- Reading passage

§

3. C Dataflow Modeling Scheme for RTL Structural Description

This section describes the C dataflow modeling scheme for enabling C to describe the RTL structure.

3.1. Hardware Attribute Annotations via Pragma

A number of attributes required for constructing the RTL structure are specified with the use of C pragmas such as bit-width, clock boundary (register insertion) and storage elements (register-files, memories). Fig.1 shows a C code example with hardware attribute annotations where the attribute type is denoted as _TCT_verilog_XXX, and these attributes are attached to user-defined typedef names. Multiple attributes can be annotated efficiently by typedef inheritance. Here, variables a and b are type INT10 which is annotated with 10-bit bit-width attribute, variables c and *d are type INT12 with 12-bit bit-width attribute. Variables e and f are type S_INT12 annotated with two attributes, 12-bit bit-width attribute (inherited from INT12), and a state attribute. State attribute is used to specify the clock boundary, that is, registers will be allocated to such variables where the read operations are delayed by one cycle after the write operation to these variables. Attributes for specifying memory and register-file are also provided, where these attributes also imply clock boundary at the read ports. While these hardware attributes will be used by the compiler during RTL generation, they have no effect on the C semantics.

3.2. Single Clock Cycle Behavior Restriction

Primary coding restriction in the C dataflow modeling is related to the behavioral model of the top-level function targeted for RTL generation, that is, a single call to the top-level function needs to model the single clock cycle behavior of the entire circuit. Here, we assume that the generated RTL model is structured in a pipelined fashion, where the single clock cycle behavior corresponds to that of each pipeline stage operating in sequence (detailed explanation is given in section 3.5). This single cycle behavior restriction enforces the C code to be written in a dataflow style, thus make the direct translation from C code to RTL possible. Clock boundary attributes in the C code will be interpreted as pipeline stage boundaries. On the other hand, due to this restriction, multiple sequences of read/write operations to the same state variable (annotated with state attribute) or memory variable (annotated with memory or register-file attributes) are prohibited, since RTL behavior of such description requires multiple cycles.

§

- Data block
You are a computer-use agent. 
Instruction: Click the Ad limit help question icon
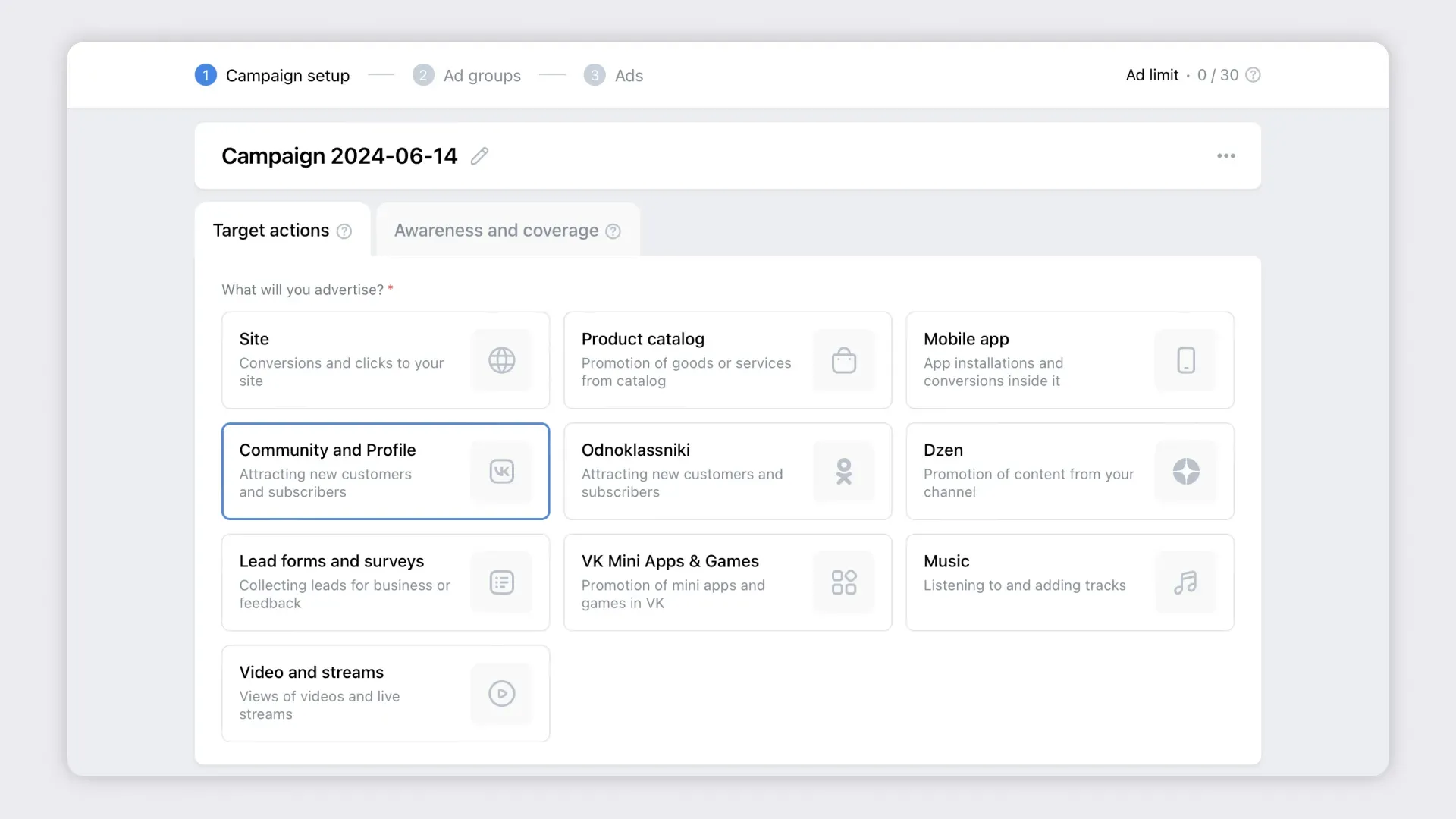pyautogui.click(x=1253, y=75)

§

- Problems and tasks
A. Answer these from the C dataflow modeling passage, one per line:
(i) What bit-width attribute is type INT10 annotated with?
(ii) What does the state attribute specify?
(iii) How are clock boundary attributes in the C code interpreted?
B. Write out the part of the C dataflow modeling passage word for word, beginning at the words "3. C Dataflow" and stopping after "the RTL structure.".

- Worked solutions
A.
(i) A 10-bit bit-width attribute.
(ii) The clock boundary.
(iii) As pipeline stage boundaries.

B.
3. C Dataflow Modeling Scheme for RTL Structural Description

This section describes the C dataflow modeling scheme for enabling C to describe the RTL structure.